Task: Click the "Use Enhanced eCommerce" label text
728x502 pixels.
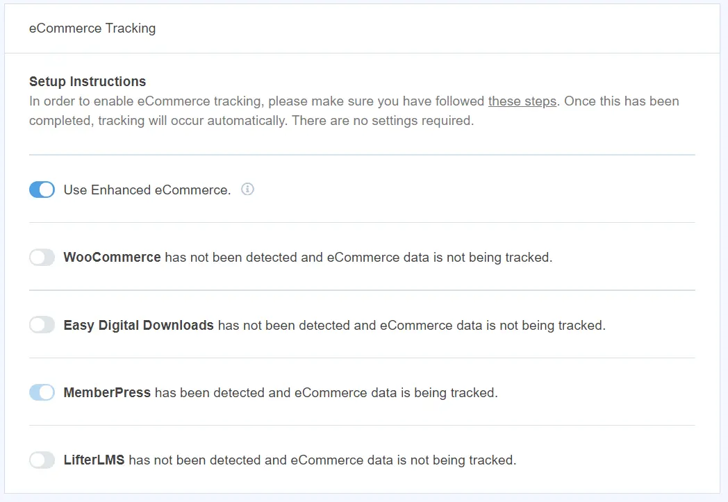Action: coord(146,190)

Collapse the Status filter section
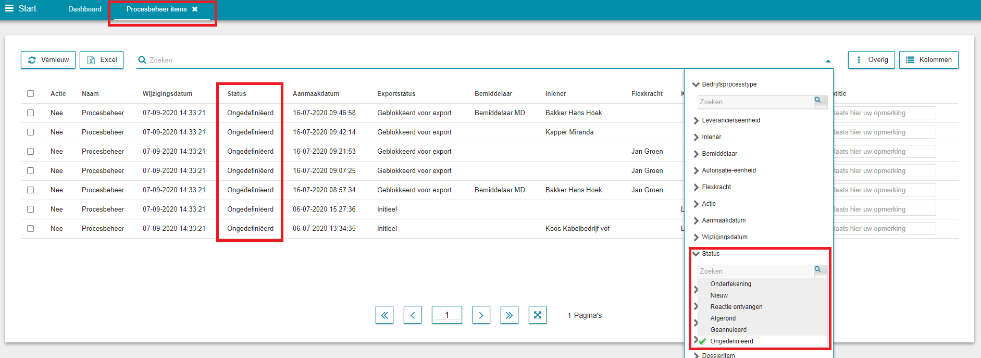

==

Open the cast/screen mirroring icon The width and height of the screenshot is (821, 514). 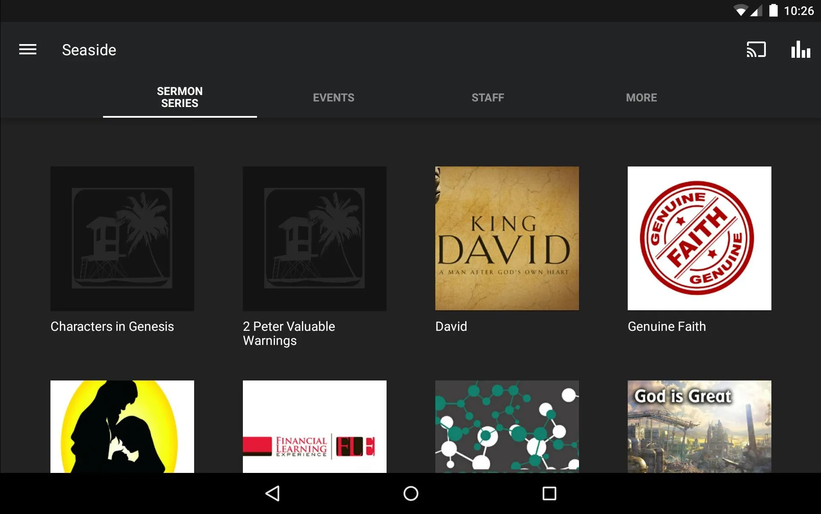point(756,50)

• **TASK BRIEF**
Output exactly the lines above, from the line with "Task: Click the" to the line with "Collapse the Status filter section", both included; skip the pictures.

• **TASK RESULT**
Task: Click the "Use Enhanced eCommerce" label text
728x502 pixels.
Action: coord(146,190)

Collapse the Status filter section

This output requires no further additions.